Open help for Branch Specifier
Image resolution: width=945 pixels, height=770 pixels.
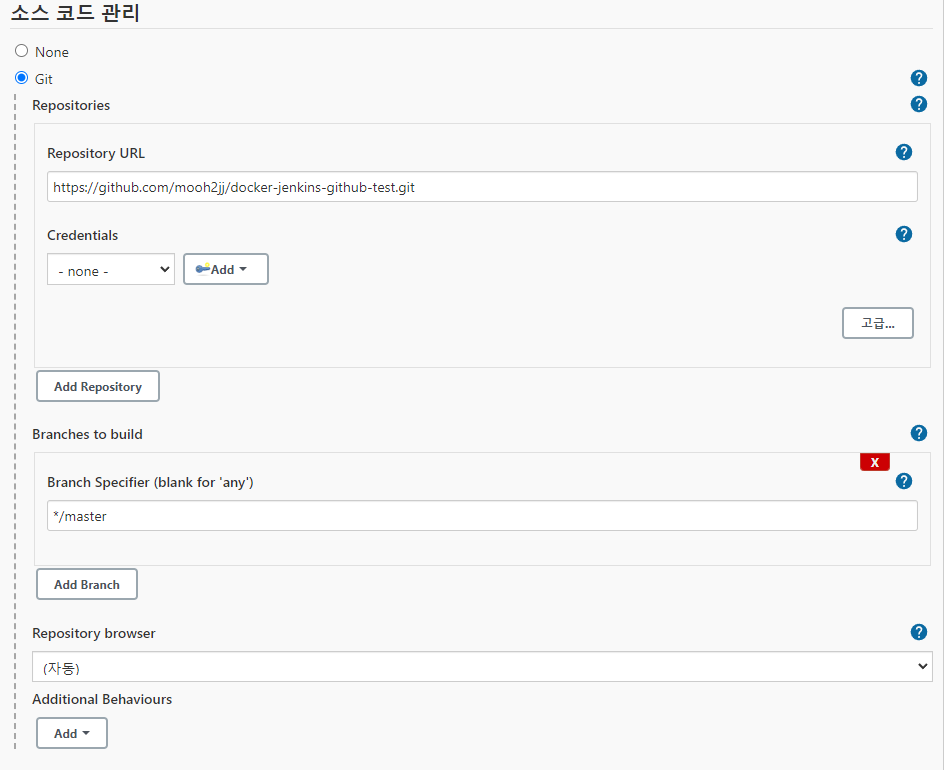tap(903, 481)
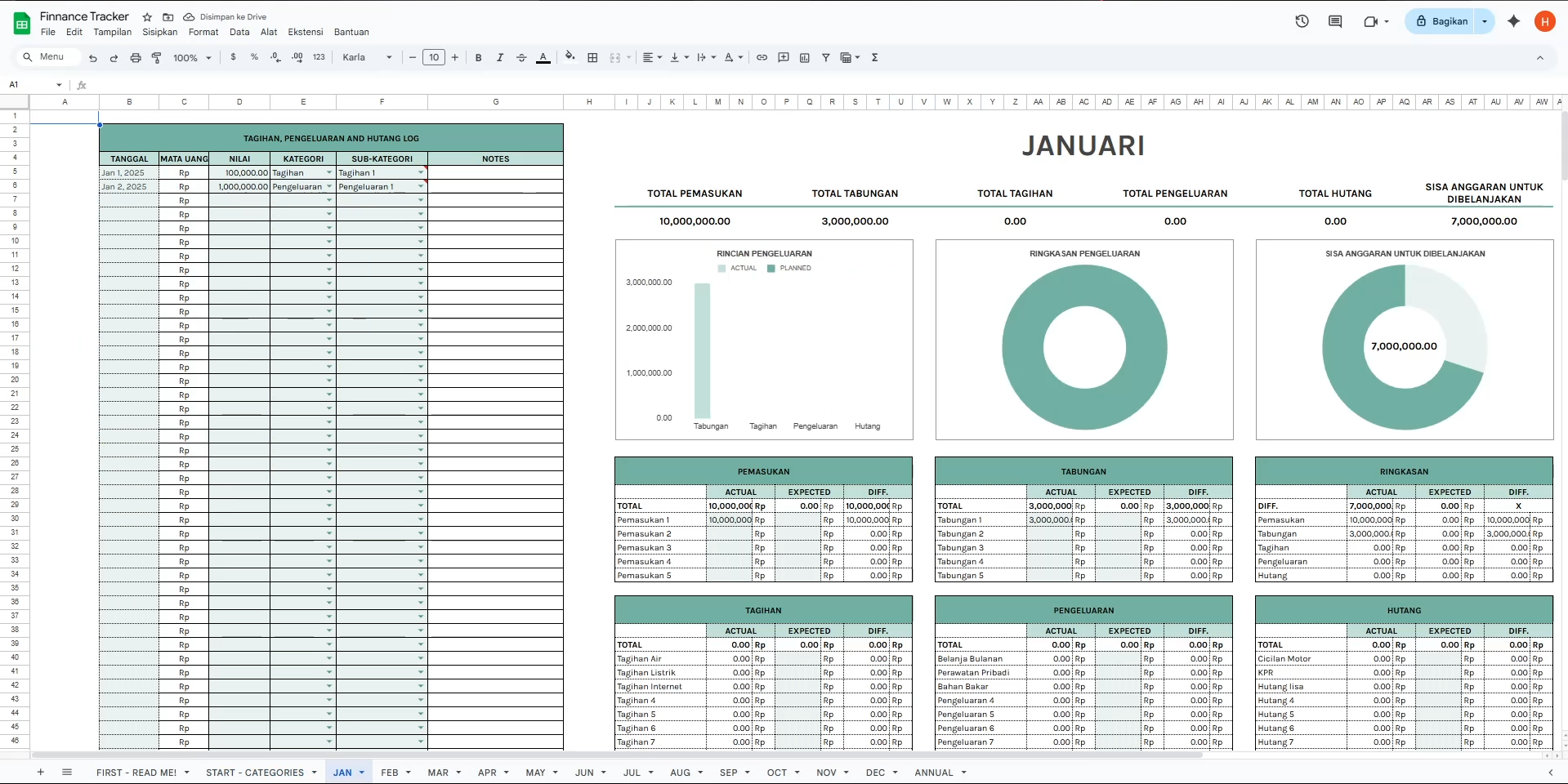1568x784 pixels.
Task: Switch to the FEB sheet tab
Action: point(390,773)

**Work order**
Restate all entries exactly; pictures stay out.

**Exercise answer**
Open help for Branch Specifier
Image resolution: width=945 pixels, height=770 pixels.
tap(903, 481)
1568x784 pixels.
Task: Switch to the FEB sheet tab
Action: point(390,773)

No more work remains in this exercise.